A 1% error rates for corrupting other blocks is prohibitively. A file system would have do extensive forward error correction in addition to checksumming to have a chance to work with this. It would also have to perform a lot of background scrubbing to stay ahead of the rot. While interesting to model and maybe even relevant as a research problem given the steadily worsening bandwidth to capacity ratio of affordable bulk storage I don't expect there are many users willing to accept the overhead required to come even close to a usable file system an a device as bad as the one you described.
Well, it’s sort of redundant. According to [1], the raw bit error rate of the flash memory inside today’s SSDs is already in the 0.1%-1% range. And so the controllers inside the SSDs already do forward error correction, more efficiently than the host CPU could do it since they have dedicated hardware for it. Adding another layer of error correction at the filesystem level could help with some of the remaining failure modes, but you would still have to worry about RAM bitflips after the data has already been read into RAM and validated.
ZFS will do this. Give it a RAIDz-{1..3} setup and you've got the FEC/Parity calculations that happen. Every read has it's checksum checked, and when reading if it finds issues it'll start resilvering them asap.
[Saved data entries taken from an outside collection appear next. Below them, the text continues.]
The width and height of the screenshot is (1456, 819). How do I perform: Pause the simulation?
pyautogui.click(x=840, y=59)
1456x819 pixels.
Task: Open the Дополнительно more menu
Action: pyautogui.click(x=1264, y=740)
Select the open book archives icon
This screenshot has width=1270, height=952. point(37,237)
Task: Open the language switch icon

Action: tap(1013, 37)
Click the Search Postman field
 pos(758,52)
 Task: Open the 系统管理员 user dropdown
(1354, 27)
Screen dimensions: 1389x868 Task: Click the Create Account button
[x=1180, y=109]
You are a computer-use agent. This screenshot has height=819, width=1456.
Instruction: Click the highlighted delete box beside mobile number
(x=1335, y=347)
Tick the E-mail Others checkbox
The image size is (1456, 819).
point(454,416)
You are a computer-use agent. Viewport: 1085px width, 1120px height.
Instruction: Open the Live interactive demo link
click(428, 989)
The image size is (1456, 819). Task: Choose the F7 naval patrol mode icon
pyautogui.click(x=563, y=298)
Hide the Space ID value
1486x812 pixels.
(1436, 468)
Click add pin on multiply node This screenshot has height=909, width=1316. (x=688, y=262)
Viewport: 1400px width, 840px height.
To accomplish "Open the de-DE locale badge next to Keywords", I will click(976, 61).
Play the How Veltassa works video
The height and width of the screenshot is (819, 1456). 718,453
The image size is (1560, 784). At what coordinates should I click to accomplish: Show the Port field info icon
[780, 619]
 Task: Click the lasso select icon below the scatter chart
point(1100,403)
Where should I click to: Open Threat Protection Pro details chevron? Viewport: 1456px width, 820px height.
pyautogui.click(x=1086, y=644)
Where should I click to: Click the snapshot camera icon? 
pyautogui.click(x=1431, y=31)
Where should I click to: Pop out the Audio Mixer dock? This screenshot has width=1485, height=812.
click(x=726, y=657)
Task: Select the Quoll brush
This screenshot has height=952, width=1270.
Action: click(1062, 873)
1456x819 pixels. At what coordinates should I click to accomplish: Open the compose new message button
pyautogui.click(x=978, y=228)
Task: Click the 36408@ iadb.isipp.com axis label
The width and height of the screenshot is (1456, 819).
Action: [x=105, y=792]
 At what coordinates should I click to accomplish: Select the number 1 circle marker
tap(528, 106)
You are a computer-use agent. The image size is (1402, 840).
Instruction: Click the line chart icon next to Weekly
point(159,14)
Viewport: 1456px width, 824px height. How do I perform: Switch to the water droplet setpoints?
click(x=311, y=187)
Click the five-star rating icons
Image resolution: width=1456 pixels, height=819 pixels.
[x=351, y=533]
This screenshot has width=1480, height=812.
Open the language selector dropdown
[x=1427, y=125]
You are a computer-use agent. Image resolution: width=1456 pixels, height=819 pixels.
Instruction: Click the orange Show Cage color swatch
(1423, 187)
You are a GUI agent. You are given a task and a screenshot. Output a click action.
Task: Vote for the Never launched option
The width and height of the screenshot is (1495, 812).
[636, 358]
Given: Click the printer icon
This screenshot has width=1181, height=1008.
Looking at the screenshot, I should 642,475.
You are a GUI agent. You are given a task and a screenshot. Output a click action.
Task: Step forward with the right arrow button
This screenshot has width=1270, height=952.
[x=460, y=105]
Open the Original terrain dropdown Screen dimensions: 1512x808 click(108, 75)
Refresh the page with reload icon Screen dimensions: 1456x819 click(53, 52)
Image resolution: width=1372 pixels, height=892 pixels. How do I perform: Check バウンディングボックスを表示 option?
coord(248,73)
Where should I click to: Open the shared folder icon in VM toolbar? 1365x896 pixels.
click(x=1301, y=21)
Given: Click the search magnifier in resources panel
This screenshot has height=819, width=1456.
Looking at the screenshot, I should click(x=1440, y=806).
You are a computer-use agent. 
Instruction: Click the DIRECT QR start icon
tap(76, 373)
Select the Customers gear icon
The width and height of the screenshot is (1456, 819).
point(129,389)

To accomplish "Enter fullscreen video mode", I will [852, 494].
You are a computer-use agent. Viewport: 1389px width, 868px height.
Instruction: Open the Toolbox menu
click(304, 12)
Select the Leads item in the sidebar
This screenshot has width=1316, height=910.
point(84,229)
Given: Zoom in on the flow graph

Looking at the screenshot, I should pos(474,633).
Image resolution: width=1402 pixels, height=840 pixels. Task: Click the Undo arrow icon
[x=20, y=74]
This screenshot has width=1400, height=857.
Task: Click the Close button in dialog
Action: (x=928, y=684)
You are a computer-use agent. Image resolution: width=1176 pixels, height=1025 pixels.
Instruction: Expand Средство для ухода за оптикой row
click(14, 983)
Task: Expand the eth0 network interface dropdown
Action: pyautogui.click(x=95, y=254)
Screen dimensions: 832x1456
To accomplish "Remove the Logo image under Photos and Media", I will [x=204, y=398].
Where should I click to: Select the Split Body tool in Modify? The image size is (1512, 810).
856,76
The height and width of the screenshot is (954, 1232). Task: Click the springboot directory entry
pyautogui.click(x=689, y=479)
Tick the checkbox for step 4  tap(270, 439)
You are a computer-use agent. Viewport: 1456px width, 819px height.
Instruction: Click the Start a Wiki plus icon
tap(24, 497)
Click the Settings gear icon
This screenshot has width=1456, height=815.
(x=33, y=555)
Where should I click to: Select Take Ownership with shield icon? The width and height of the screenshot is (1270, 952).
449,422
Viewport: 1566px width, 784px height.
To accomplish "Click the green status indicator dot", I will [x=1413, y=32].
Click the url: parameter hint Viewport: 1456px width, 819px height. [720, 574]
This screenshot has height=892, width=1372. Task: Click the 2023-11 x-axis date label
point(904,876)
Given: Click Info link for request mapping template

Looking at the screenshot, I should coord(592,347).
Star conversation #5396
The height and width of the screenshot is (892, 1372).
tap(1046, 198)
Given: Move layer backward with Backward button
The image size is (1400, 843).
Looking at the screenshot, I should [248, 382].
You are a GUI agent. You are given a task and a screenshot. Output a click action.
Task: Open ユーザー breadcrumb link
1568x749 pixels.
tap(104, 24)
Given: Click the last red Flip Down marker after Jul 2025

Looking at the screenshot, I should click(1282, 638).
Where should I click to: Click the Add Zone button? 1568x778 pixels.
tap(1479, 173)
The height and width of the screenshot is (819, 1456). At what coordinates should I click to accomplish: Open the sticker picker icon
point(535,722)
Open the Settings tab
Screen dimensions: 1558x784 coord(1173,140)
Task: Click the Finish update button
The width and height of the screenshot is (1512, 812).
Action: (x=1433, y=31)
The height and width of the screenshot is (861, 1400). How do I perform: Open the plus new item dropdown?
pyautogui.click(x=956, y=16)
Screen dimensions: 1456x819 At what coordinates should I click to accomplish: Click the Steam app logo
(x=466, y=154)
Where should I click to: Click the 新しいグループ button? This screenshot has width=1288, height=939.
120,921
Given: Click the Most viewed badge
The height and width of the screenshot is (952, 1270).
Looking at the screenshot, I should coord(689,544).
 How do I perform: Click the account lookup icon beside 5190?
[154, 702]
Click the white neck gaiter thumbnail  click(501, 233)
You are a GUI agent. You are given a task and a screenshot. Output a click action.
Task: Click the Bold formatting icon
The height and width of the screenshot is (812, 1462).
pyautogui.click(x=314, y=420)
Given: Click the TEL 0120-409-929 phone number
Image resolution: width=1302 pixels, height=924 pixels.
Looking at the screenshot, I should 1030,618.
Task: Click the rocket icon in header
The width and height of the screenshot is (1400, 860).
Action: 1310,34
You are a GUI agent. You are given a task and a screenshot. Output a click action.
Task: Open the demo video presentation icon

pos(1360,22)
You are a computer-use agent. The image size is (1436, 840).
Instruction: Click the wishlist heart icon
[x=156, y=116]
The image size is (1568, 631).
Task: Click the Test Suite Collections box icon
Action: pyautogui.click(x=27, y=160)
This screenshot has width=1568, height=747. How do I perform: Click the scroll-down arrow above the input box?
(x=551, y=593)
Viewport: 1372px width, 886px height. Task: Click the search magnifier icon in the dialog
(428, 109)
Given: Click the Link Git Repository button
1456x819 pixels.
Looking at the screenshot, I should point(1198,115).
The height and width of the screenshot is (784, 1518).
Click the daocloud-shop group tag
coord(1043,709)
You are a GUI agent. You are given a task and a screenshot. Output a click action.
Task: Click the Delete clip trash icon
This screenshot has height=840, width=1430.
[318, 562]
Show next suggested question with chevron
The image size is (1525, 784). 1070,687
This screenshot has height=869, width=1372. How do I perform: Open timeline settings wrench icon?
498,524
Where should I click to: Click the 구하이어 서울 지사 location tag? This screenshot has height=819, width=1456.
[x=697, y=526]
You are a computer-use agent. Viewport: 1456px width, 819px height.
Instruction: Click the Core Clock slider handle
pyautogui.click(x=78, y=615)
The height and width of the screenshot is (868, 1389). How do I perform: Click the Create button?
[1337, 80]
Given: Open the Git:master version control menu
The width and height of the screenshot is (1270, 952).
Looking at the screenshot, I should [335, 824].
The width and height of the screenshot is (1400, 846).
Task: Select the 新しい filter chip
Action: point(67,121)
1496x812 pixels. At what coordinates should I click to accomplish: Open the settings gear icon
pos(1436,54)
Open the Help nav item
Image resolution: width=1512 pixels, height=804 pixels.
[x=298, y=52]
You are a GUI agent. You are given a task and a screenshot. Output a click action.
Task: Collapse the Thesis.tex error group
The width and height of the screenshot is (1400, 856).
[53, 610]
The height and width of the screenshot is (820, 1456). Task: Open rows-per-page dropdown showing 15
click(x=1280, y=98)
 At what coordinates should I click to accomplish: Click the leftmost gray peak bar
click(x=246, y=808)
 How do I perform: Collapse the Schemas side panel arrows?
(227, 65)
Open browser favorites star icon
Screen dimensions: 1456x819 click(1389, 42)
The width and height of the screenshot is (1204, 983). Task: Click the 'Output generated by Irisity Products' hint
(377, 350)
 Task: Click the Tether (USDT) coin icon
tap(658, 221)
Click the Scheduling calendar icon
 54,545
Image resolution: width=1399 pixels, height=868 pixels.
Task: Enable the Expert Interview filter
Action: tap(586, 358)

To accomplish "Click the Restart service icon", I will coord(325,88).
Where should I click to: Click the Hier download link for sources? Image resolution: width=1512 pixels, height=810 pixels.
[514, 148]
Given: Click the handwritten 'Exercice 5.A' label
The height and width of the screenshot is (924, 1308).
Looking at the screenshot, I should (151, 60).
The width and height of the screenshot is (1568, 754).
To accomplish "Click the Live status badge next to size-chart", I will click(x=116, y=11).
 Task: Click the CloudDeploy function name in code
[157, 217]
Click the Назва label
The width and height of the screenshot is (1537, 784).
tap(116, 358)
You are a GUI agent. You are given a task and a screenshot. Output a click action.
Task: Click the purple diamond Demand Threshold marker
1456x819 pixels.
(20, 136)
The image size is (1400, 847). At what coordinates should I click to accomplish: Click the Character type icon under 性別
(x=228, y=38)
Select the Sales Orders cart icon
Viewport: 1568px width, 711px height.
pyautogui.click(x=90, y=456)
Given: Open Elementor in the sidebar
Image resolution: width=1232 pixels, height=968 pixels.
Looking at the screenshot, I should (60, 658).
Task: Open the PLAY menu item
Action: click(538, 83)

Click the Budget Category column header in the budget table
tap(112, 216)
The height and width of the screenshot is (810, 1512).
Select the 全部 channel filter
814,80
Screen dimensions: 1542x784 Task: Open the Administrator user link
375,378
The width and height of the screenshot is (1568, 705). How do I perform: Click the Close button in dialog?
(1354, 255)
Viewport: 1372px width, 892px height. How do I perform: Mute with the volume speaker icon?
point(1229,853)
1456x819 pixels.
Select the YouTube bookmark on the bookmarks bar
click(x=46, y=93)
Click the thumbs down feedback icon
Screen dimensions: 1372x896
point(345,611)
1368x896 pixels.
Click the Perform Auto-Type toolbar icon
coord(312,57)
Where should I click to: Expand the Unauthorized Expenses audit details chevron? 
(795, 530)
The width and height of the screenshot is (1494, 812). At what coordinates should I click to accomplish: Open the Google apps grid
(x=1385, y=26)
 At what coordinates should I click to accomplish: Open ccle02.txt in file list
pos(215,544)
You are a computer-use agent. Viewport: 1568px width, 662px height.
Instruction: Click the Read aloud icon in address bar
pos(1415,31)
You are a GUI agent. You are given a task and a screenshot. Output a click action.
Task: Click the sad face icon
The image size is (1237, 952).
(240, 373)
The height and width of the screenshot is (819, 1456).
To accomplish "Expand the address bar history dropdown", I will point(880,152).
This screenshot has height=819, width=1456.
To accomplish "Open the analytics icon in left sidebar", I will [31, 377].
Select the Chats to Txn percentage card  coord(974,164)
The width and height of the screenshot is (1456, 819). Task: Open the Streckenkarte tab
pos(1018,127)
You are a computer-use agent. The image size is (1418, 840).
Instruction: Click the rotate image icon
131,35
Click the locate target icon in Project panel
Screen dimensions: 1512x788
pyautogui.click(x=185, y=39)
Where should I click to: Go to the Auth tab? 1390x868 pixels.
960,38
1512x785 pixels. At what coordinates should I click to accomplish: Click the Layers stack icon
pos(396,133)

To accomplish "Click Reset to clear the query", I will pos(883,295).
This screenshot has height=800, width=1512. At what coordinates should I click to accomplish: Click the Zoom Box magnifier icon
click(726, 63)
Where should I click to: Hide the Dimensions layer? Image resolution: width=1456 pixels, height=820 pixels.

You are of course right in that it will eventually start getting to worse and worse performance as it's having to do much more rewriting and full on scrubbing if there are constant amounts of errors happening but it can generally handle things pretty well.
Let's say you have 6 drives in raidz2. If you have a 1% silent failure chance per block, then writing a set of 6 blocks has a 0.002% silent failure rate. And ZFS doesn't immediately verify writes, so it won't try again.
If that's applied to 4KB blocks, then we have a 0.002% failure rate per 16KB of data. It will take about 36 thousand sets of blocks to reach 50% odds of losing data, which is only half a gigabyte. If we look at the larger block ZFS uses internally then it's a handful of gigabytes.
And that's without even adding the feature where writing one block will corrupt other blocks.